People are the only active element of data visualization, and as such, they are the most important. We briefly describe the roles of several people that participate in our project, but we mainly focus on the person who is going to analyze and visualize the data.

After the meeting, we get together with our colleague, Samantha, who is the analyst that supports the sales and executive teams. She currently manages a series of highly personalized Excels that she creates from standard reports generated within the customer invoice and project management system. Her audience ranges from the CEO down to sales managers. She is not a pushover, but she is open to try new techniques, especially given that the sponsor of this project is the CEO of QDataViz, Inc.

As a data discovery user, Samantha possesses the following traits:

Ownership

She has a stake in the project's success or failure.
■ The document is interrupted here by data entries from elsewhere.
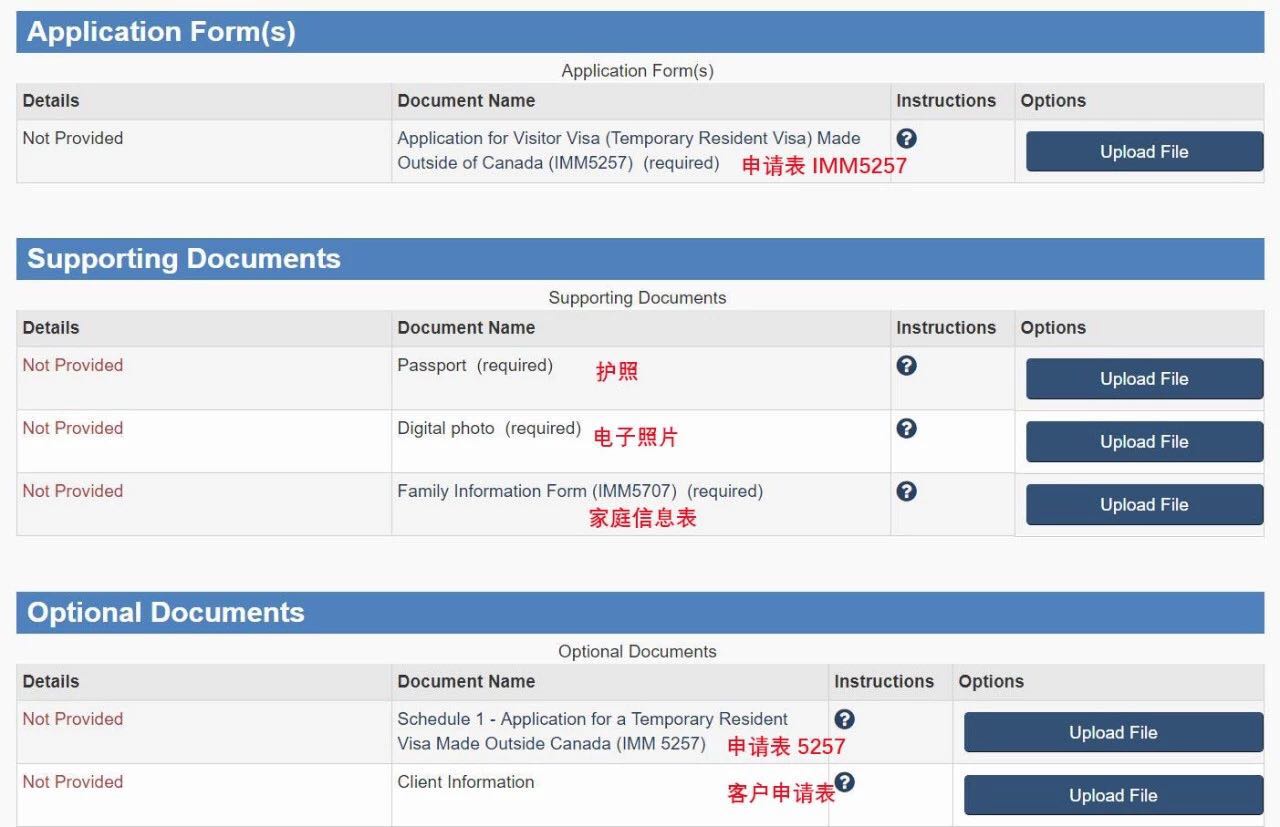Click Upload File for Family Information Form
The height and width of the screenshot is (827, 1280).
tap(1144, 505)
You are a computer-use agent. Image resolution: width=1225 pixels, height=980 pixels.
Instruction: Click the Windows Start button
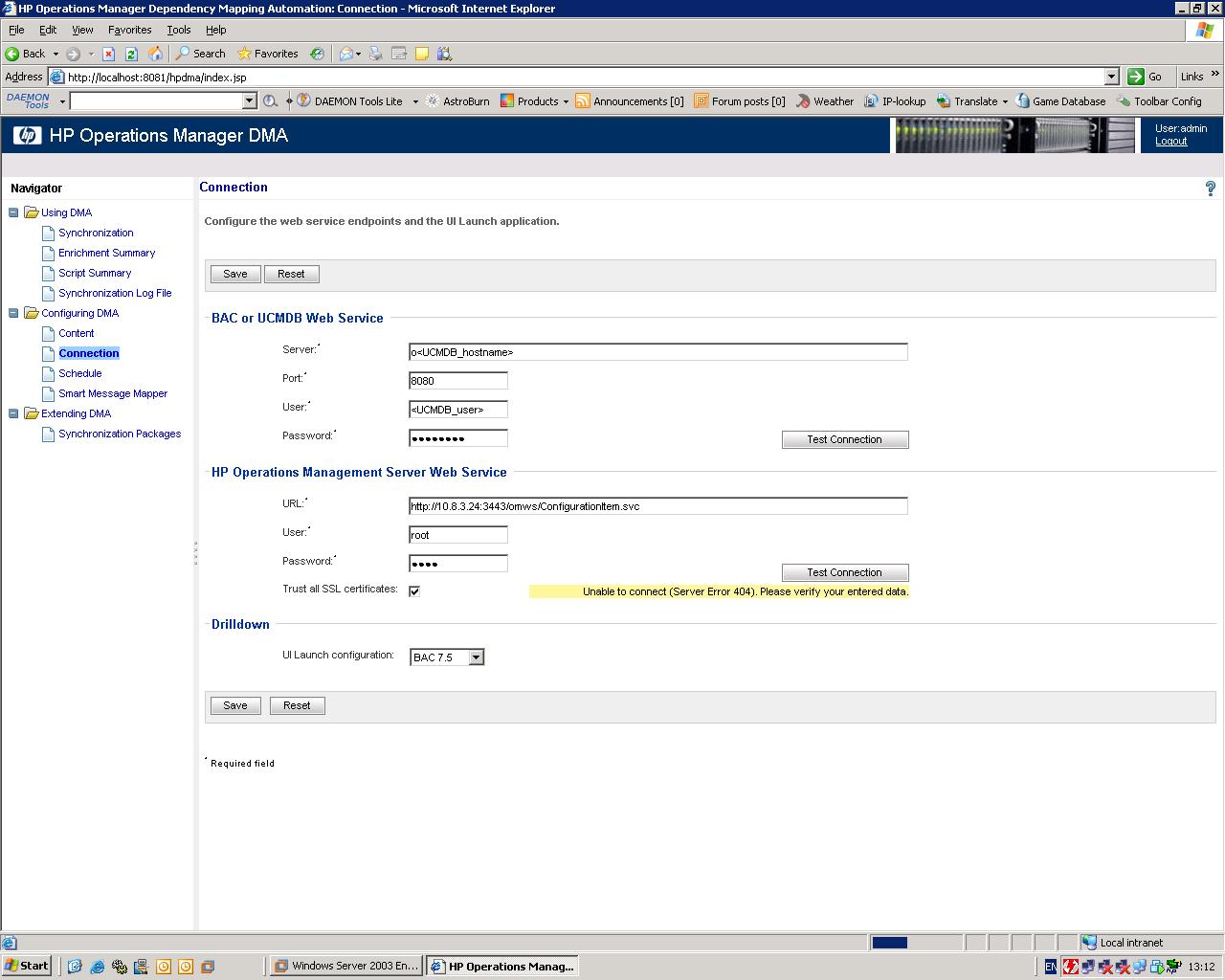(x=27, y=966)
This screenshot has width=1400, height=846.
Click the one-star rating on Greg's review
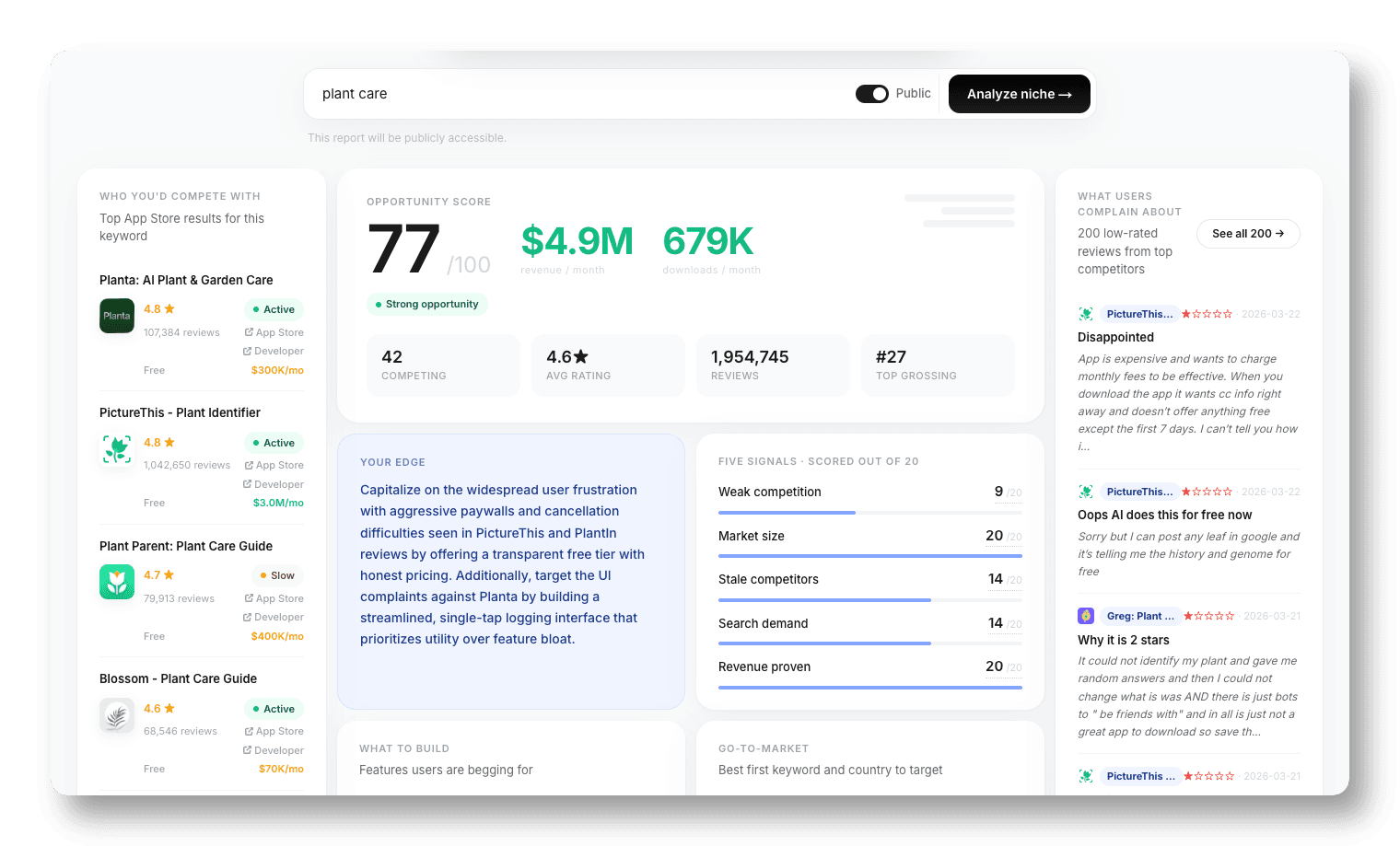(x=1208, y=616)
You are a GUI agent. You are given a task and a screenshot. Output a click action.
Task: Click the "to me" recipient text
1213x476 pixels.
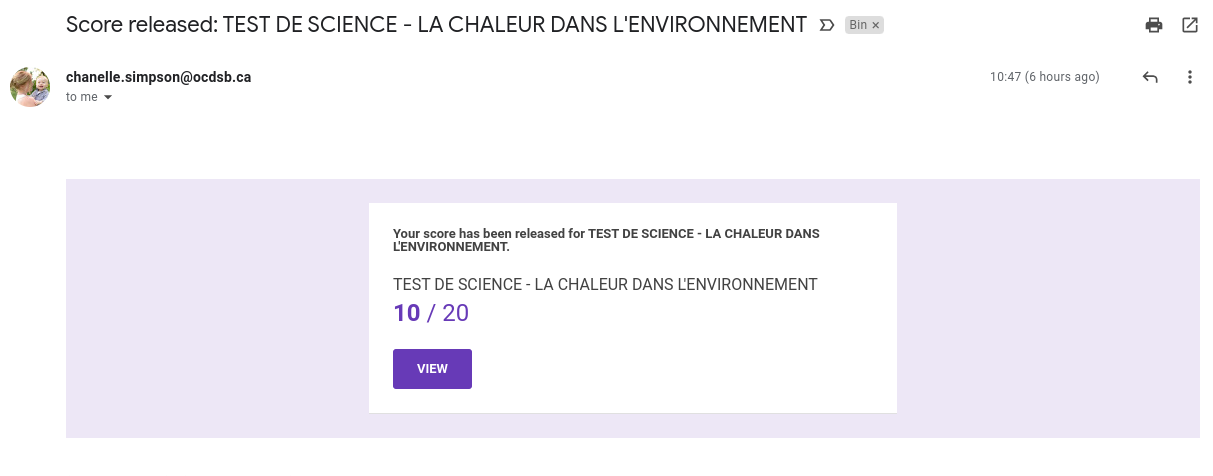click(82, 98)
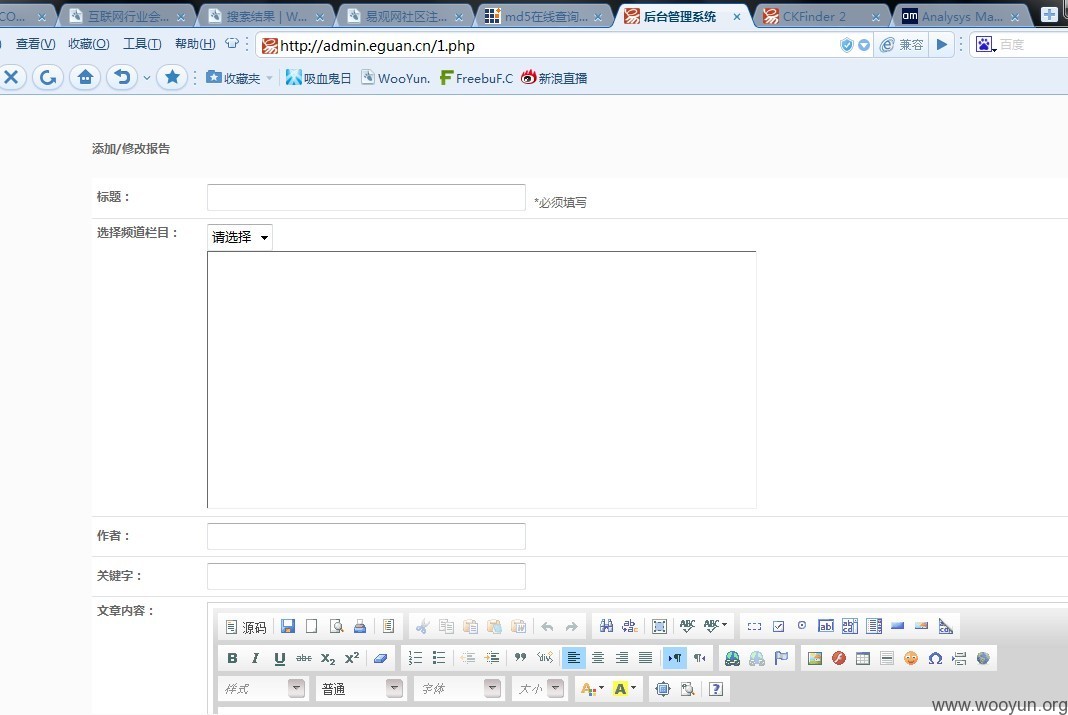1068x715 pixels.
Task: Expand the 字体 font dropdown
Action: [458, 688]
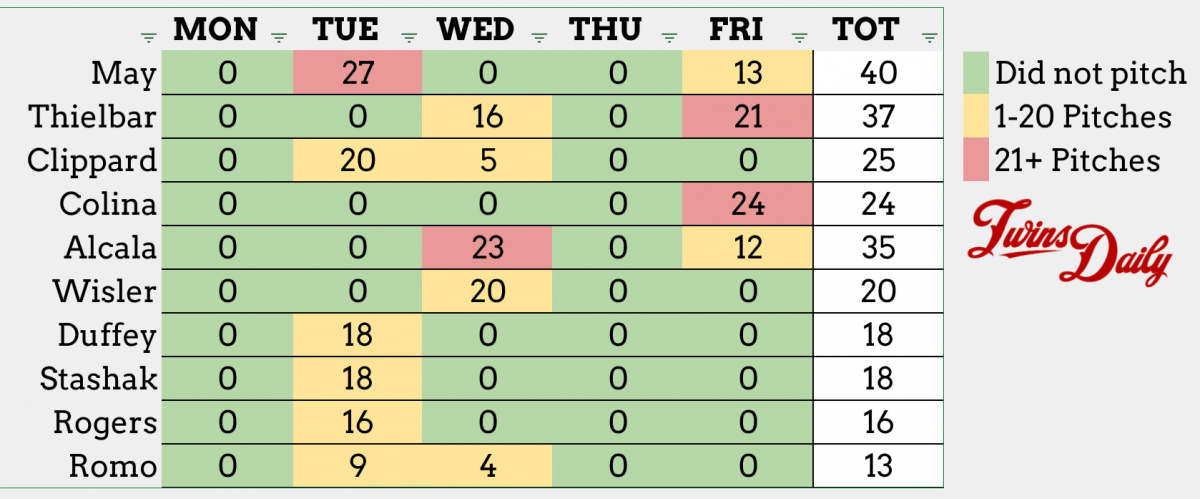
Task: Select Alcala's Wednesday cell showing 23
Action: coord(487,247)
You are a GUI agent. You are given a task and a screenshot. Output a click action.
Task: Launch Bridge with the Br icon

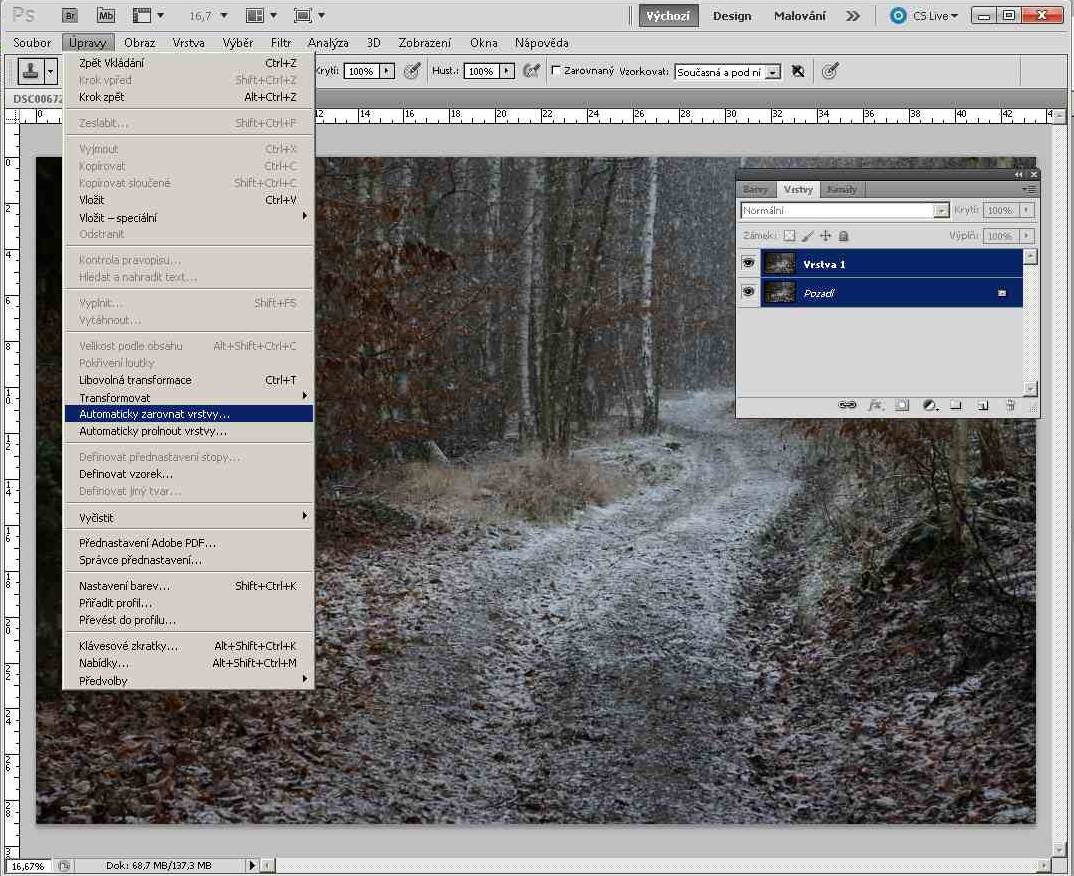pyautogui.click(x=70, y=16)
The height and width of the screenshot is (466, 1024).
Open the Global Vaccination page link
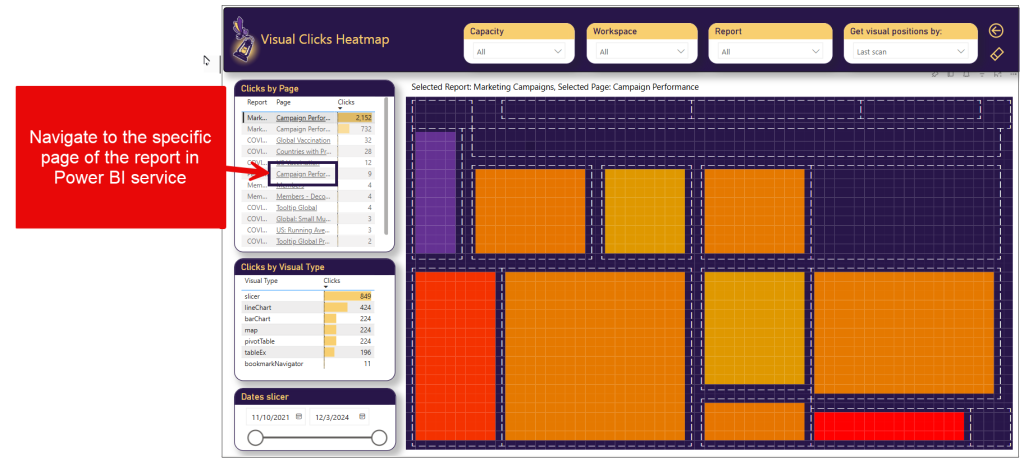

She, along with the company, stands to grow as a result of this project, and most importantly, she is aware of this opportunity.

Driven

She is focused on grasping what we teach her and is self-motivated to continue learning after the project is finished. The cause of her drive is unimportant as long as she remains honest.

Honest

She understands that data is a passive element that is open to diverse interpretations by different people. She resists basing her arguments on deceptive visualization techniques or data omission.

Flexible

She does not endanger her job and company results following every technological fad or whimsical idea. However, she realizes that technology does change and that a new approach can foment breakthroughs.

Analytical

She loves finding anomalies in the data and being the reason that action is taken to improve QDataViz, Inc. As a means to achieve what she loves, she understands how to apply functions and methods to manipulate data.

Knowledgeable

She is familiar with the company's data, and she understands the indicators needed to analyze its performance. Additionally, she serves as a data source and gives context to analysis.

Team player

She respects the roles of her colleagues and holds them accountable. In turn, she demands respect and is also obliged to meet her responsibilities.